Undefined behaviors are program whose output depends on a specific platform, or a specific implementation of the compiler. You should always remember the following:
\begin{itemize}
	\item It's an absolute waste of time trying to figure out what will happen given an code that contains UB.
	\item It's dangerous and to write code that contains UB.
	\item Anyone who test you with UB, is both stupid and ignorant.
\end{itemize}

There is a reason why UB exists. It's not that the committee doesn't know how to eliminate them, but they leave room for pretty impressive \textit{compiler optimizations}.
\end{frame}

\begin{frame}{Undefined Behaviors}
Any (zero or more) of the following may happen if you trigger any of undefined behaviors:

\begin{itemize}
	\item The compiler may refuse to compile.
	\item The compiler still compiles, but throw you an warning
	\item The compiler compiles silently.
	\item Your program crashes when executed.
	\item Your program malfunctions when executed.
	\item The compiler deletes all your photos.
	\item 72 fairies come out of your screen and dance around you.
	\item \textbf{\textcolor{red}{Your program works perfectly.}}
\end{itemize} 

\textbf{It's your job to avoid UB}. We may refuse to answer the ``why my program works locally but crashes on OJ" type of question.
\end{frame}

\begin{frame}[fragile]{Undefined Behaviors}
\framesubtitle{dCommon cases}


- Integer overflow (No, it's not guaranteed to be negative!)

*What this exercise asks:*
**1.** According to the slides on undefined behavior, what does the committee leave room for by keeping undefined behavior?
**2.** Translate this sentence from the slides on undefined behavior into Spanish: "The compiler may refuse to compile."

*Information provided:*
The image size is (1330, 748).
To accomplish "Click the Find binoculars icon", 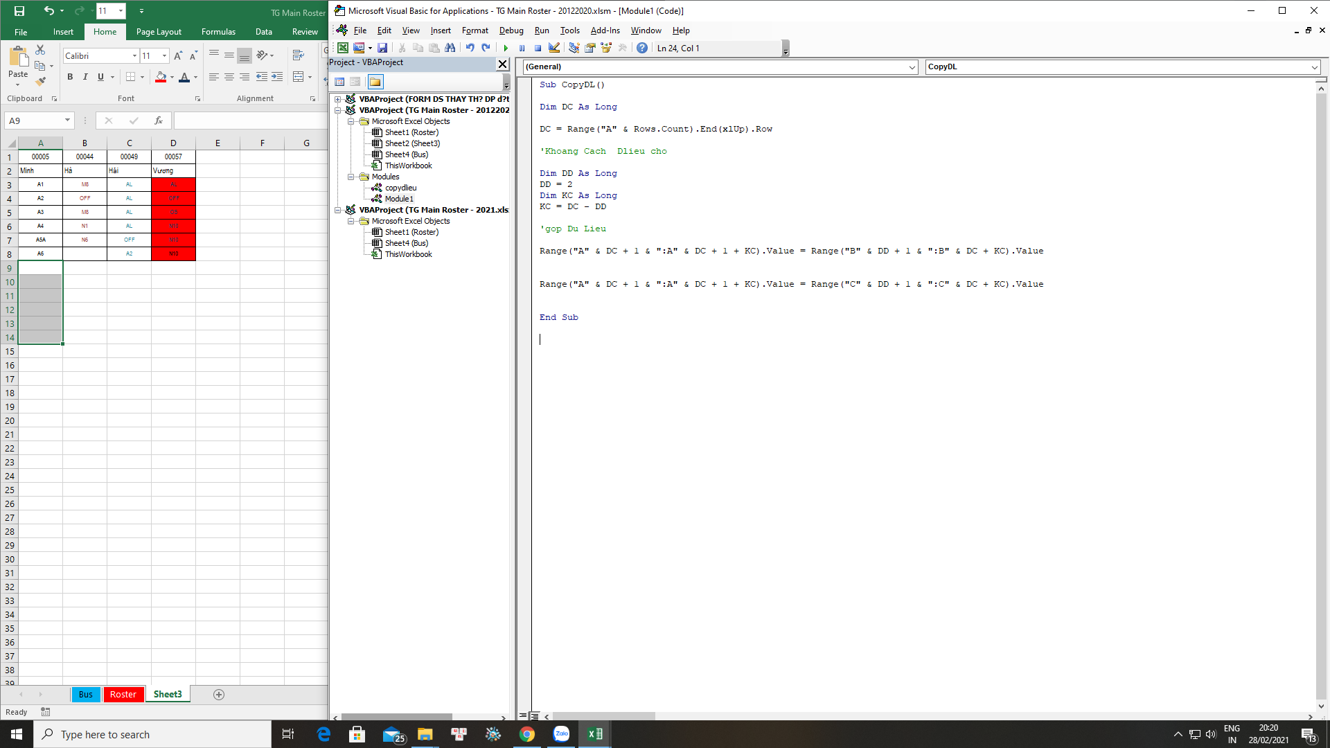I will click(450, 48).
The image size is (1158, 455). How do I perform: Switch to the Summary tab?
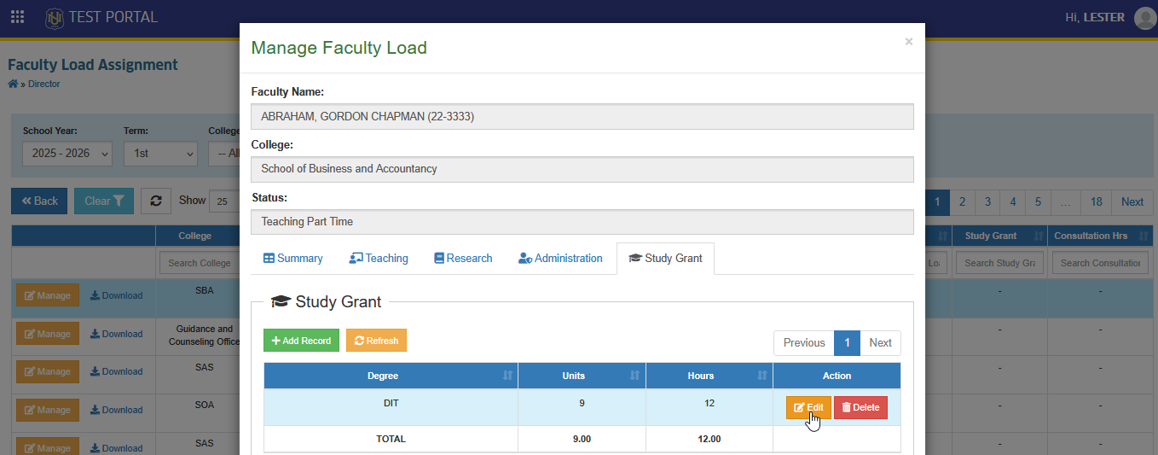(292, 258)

*Solutions to the problems:*
**1.** Pretty impressive compiler optimizations.

**2.** El compilador puede negarse a compilar.